What you need to know
Organizers of Saturday's protest estimate that as many as 100,000 military veterans, retired civil servants and public school teachers could take part in the event.
Veterans, retired civil servants and public school teachers are set to take to the streets on Taiwan’s Armed Forces Day on Sept. 3 to protest the handling of pension reform in Taiwan.
The Pension Reform Oversight Coalition (監督年金改革行動聯盟), which is organizing the protest, hopes to mobilize up to 100,000 people to gather at Sun Yat Sen Memorial Hall in Taipei and march up Ketagalan Boulevard near the Presidential Office.
The organizers believe the government, media, and the public have vilified public officials by claiming that veterans, civil servants and public school teachers are the reason that pension funds are going into deficit.
National Civil Service Association (NCSA) Director Harry Lee (李來希) told the pro-KMT China Post that the government should “respect the dignity” of its retirees when planning pension reforms.
The government has attempted to keep the movement at bay.

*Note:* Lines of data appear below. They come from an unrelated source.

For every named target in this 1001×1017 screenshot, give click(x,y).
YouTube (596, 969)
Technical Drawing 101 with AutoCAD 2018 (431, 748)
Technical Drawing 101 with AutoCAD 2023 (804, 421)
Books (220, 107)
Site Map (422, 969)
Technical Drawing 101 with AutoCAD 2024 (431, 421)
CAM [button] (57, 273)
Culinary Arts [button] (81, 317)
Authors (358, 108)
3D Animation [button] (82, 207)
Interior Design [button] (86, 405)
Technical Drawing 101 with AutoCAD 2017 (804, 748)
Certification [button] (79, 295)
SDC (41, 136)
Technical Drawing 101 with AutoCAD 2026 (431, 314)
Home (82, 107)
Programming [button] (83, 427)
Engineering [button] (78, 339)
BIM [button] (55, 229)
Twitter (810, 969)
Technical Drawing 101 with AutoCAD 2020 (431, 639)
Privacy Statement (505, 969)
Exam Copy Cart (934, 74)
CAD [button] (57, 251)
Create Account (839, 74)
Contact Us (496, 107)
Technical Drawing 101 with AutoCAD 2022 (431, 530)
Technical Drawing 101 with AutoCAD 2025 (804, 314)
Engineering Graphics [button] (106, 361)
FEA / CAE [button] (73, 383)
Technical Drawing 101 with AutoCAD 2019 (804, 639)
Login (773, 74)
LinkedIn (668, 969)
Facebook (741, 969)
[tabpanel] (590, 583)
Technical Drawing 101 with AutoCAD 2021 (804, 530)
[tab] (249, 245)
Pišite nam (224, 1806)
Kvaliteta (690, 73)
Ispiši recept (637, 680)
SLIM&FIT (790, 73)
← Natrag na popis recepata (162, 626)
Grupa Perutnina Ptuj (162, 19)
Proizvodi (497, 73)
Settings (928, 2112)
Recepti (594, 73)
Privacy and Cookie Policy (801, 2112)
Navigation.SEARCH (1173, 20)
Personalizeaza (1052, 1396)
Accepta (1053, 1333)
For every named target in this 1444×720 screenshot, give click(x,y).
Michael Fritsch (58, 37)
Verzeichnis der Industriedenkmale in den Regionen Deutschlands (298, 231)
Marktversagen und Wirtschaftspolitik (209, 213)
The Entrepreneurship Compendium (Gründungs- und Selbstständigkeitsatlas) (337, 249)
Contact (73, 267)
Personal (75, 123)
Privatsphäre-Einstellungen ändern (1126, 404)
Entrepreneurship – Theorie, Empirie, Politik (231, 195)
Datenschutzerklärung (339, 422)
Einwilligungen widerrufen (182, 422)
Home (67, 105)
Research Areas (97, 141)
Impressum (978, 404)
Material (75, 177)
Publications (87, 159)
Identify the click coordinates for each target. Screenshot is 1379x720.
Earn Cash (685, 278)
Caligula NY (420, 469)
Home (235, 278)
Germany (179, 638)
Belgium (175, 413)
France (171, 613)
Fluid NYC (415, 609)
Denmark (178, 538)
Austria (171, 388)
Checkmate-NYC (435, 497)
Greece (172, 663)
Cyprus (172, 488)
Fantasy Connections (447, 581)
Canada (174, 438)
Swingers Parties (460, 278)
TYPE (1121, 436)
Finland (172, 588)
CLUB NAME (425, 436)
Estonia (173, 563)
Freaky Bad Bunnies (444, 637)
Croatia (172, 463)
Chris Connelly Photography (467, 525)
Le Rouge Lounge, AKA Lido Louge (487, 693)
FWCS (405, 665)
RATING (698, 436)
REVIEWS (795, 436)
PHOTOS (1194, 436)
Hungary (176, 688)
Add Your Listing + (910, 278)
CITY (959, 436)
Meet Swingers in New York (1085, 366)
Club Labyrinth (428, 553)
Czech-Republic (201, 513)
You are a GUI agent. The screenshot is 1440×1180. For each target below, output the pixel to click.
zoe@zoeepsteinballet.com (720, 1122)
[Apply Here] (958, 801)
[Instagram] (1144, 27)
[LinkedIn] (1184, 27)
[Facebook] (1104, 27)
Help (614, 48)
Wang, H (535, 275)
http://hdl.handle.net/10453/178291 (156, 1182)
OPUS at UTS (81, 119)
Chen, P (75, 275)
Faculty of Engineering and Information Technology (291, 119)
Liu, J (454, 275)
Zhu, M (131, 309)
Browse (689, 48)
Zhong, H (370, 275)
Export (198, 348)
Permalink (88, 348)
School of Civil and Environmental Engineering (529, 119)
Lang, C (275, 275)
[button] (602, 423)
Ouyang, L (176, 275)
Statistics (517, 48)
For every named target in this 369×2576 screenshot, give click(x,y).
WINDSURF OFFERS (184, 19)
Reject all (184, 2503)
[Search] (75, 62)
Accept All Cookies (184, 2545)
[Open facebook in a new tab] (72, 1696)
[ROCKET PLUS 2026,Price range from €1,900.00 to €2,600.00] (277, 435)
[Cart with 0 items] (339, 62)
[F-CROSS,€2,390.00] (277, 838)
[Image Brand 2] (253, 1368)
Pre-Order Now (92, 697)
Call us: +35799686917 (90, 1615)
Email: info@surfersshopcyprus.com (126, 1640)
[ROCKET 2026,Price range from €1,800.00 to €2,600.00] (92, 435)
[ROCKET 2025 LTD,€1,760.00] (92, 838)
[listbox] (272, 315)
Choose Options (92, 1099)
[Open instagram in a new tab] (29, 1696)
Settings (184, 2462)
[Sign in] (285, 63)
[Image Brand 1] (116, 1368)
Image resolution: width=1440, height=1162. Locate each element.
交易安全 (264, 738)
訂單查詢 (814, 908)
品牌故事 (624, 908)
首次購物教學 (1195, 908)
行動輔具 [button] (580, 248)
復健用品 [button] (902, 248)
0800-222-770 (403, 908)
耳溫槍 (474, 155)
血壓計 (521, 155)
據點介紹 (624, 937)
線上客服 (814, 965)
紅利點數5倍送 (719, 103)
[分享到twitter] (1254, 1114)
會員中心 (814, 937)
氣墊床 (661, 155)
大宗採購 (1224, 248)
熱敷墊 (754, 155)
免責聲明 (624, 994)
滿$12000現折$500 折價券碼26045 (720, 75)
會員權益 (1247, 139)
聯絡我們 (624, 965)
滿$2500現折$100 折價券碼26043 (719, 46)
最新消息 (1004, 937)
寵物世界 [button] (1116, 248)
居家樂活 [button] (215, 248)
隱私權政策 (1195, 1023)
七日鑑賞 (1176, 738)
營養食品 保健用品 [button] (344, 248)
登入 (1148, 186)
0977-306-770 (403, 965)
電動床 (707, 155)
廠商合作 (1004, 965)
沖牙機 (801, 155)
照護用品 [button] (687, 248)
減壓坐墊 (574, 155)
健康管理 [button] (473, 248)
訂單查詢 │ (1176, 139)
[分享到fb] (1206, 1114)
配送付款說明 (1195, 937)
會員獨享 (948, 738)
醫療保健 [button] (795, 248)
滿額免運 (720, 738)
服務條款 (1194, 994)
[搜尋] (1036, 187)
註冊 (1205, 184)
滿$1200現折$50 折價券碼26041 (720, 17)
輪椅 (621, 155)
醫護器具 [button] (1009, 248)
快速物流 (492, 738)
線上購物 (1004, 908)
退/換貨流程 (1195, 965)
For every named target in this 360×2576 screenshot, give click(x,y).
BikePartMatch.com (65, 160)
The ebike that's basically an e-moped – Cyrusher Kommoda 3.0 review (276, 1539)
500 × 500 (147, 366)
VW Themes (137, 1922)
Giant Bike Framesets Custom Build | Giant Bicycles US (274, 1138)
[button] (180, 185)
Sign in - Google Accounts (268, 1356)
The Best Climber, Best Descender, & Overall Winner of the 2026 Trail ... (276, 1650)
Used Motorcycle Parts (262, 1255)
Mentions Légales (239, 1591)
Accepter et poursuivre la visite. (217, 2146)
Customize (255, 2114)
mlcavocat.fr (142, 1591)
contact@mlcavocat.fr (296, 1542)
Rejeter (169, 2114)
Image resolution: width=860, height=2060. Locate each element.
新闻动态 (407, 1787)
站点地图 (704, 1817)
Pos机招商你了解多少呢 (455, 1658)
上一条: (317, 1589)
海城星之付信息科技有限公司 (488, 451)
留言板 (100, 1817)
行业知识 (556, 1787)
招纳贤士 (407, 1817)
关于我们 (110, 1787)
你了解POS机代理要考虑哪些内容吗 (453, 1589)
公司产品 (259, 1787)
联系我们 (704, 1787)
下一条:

It has proposed separating military pensions from those of civil servants and teachers, as well as announcing on Aug. 29 that 124,000 retired public officials will receive up to NT$37,500 (US$1,200) in year-end relief payments.
In her address to the ruling Democratic Progressive Party’s (DPP) Central Standing Committee on Aug. 31, President Tsai Ing-wen (蔡英文) also said reform would not target any specific group, but instead guarantee a stable retirement for the next generation, the Chinese-language United Daily News reports.
Proposals for pension reform have been in deliberation since the Bureau of Labor Insurance released a report in 2012 forecasting that pension funds for veterans, civil servants, and public school teachers would be bankrupt by 2018, 2029, and 2027 respectively.
The Examination Yuan’s proposal for reform was sent to the Legislative Yuan for deliberation in 2013. That plan focused on lowering preferential interest rates from 18% to 7% on the pensions of veterans, civil servants and public school teachers, and increasing labor insurance premiums from 8% to 19.5% over a period of 23 years. The proposal was shelved after the Kuomintang (KMT) and the DPP could not agree on the changes.
Pension reforms were at the forefront of Tsai’s inauguration speech on May 20. She reiterated that if the pension system was not reformed, the respective funds would go bankrupt.
The Tsai administration’s Pension Reform Committee (年金改革委員會) was formed on June 1 and have held ten meetings but have yet to come up with solid plans for reform. In a statement on Aug. 27 the Committee said it plans to go into proper discussions on the pension fund by the 11th meeting.